>>>
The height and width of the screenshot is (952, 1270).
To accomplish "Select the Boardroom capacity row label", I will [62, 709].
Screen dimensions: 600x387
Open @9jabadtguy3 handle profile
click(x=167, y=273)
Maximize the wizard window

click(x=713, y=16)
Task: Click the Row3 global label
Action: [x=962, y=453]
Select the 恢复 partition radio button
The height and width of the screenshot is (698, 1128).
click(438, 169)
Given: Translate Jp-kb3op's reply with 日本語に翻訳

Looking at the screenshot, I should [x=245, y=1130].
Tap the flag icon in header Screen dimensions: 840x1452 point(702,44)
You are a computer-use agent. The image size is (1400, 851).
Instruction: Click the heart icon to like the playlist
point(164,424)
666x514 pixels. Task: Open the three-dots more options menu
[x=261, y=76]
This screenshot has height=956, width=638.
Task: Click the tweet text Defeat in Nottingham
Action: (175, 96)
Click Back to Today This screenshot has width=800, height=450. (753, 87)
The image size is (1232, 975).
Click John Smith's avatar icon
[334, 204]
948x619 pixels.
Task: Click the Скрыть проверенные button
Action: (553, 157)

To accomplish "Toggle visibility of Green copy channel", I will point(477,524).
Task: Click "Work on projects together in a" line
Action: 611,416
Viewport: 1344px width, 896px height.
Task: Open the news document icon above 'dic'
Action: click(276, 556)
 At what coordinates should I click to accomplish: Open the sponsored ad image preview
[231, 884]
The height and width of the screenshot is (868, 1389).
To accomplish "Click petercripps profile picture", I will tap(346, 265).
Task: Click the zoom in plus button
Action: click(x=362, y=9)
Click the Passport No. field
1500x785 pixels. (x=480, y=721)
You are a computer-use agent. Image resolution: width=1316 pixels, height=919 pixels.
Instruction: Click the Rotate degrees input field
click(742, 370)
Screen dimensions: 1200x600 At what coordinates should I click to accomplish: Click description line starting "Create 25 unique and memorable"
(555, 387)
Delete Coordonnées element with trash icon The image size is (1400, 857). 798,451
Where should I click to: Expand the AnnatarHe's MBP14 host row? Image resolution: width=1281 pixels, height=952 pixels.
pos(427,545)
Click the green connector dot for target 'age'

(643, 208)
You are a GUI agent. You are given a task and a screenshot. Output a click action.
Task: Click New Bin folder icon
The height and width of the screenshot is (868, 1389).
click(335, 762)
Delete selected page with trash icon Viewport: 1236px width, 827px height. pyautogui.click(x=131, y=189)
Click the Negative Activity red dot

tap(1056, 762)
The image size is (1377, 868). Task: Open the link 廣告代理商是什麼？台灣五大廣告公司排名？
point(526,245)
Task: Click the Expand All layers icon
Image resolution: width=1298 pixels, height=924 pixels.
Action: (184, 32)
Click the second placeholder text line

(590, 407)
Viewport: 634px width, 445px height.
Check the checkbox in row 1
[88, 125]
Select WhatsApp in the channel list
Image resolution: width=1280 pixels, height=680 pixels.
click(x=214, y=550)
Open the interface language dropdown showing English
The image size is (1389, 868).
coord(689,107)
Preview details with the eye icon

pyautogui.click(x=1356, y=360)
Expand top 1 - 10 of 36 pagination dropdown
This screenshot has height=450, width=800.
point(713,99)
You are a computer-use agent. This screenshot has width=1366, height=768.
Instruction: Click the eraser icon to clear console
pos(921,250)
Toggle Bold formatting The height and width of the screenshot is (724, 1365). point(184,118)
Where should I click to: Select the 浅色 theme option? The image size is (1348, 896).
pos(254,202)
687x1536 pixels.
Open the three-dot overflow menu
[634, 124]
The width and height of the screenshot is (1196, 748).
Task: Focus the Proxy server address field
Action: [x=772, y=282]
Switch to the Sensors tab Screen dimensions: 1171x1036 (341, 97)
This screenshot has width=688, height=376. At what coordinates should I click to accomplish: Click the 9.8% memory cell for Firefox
<<<
**Request**
Pull out each line of the listing above that contains the string "point", copying every such line in full. Case counts.

**Correct output**
Tap the flag icon in header Screen dimensions: 840x1452 point(702,44)
point(164,424)
To accomplish "Toggle visibility of Green copy channel", I will point(477,524).
point(526,245)
point(713,99)
Toggle Bold formatting The height and width of the screenshot is (724, 1365). point(184,118)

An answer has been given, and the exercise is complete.